KXMLGui is one of the killer features of the KDE Frameworks. It allow you to split the logic of your interface with a description of Menus and Toolbars in XML, and in runtime it provides some nice features like allowing the user to change the toolbars with any action registered within the system, and a searchable command pallete, that's something I use in all KDE applications on my machine, and I sure was missing this on Codevis.

  • We adopted KDocTools

Documentation is complex, but having an integrated documentation viewer and semantics ready, that could compile into hmtl with integrated search is impressive. Now we just need the time to actually write that documentation...

  • We adopted KNewStuff

KNewStuff is a technology that integrates with pling.com and allows to distribute certain types of downloadable goodies, like wallpapers - or in our case, plugins to improve the system with things that the main developers didn't had the time to do yet.
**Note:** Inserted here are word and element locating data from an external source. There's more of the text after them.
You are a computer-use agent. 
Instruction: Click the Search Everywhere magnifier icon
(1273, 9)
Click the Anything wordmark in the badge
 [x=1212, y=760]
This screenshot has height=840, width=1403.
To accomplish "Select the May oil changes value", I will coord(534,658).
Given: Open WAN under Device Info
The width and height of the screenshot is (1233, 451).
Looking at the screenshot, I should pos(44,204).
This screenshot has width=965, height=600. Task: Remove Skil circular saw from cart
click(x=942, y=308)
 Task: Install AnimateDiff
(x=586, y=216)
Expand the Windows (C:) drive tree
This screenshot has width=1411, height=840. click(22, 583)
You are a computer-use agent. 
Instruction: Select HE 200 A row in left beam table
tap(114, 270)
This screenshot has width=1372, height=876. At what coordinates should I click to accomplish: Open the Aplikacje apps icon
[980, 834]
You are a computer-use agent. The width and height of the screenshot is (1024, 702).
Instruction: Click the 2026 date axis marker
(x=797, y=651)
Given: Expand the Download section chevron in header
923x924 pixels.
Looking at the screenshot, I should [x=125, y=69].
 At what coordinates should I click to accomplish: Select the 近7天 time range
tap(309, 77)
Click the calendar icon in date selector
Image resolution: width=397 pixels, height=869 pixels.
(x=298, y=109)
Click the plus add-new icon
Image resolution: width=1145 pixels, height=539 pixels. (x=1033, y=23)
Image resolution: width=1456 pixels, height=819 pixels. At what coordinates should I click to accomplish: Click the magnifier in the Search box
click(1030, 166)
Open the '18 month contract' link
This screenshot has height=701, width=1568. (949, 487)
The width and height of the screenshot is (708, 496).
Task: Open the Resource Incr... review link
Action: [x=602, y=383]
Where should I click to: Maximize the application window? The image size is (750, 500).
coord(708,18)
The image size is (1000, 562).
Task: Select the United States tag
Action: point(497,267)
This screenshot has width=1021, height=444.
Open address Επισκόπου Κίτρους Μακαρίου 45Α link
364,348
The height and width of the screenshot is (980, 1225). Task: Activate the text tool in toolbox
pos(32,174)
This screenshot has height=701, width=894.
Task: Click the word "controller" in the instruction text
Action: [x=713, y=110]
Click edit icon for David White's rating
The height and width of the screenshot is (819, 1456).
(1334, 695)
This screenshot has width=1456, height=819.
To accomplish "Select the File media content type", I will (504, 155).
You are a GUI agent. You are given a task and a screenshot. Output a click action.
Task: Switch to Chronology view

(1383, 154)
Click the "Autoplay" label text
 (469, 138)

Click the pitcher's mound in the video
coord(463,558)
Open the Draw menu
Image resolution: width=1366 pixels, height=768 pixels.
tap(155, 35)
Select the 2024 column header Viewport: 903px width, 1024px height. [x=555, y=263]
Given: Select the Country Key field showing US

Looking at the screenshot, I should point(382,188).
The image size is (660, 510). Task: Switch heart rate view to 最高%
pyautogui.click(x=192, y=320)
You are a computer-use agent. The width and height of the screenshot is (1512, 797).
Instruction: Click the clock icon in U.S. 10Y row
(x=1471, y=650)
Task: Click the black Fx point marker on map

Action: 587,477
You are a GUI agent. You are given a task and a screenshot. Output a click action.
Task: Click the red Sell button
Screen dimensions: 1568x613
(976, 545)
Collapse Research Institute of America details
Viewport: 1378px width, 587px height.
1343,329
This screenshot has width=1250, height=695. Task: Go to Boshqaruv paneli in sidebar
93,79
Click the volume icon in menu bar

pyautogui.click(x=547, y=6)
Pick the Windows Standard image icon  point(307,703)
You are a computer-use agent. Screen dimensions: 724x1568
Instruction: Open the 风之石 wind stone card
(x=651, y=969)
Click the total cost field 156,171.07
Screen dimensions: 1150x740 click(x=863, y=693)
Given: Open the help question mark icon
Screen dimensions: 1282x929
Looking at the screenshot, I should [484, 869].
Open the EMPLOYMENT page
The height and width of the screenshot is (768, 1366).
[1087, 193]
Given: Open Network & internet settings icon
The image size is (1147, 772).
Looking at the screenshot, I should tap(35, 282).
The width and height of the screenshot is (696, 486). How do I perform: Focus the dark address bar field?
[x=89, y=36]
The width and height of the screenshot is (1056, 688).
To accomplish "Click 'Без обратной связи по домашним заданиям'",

  • We adopted KNotification

Since the application takes a while to parse C++ code, or to run some plugins, KNotification is used to send a desktop notification to the user when an action ends. A small feature, but good for UX.

  • We adopted KTextEditor

We need to have a place for users to develop plugins for Codevis, so KTextEditor was not a hard choice, it's the editor that powers up Kate, one of the flagship applications from KDE. Using it has been extremely easy and fast, supporting syntax-highlihting for multiple formats.

An Honest, and unbiased, view

The work to port Codevis to use KDE libraries took around 2 weeks, and things were good. No major breakage and just some changes in behavior (mostly for the better). We also helped the KF6 libraries with ideas while discussing on their public channel in Matrix, and patches for some other programs while developing (such as Konsole, Kate, Konversation).

Nothing is perfect, but the outcome was a better, more stable, Codevis and the community was great while helping us understand how to use / handle specifics of a library - like KNotification using raw news without a corresponding call to a deleter. This was fixed by a comment on the Documentation stating that it auto-deletes itself.

Should Corporations Adopt KDE Libraries?

For sure. The libraries are really high quality, and there are more than 90 of them. Not using something that's already working and with tests, is a waste of money on the corporation side.

Are the devs Happy?

Yes, and I would use KDE Frameworks again.

The work for Codevis is sponsored by Bloomberg, and done by Codethink in the open, inside of the KDE Repositories.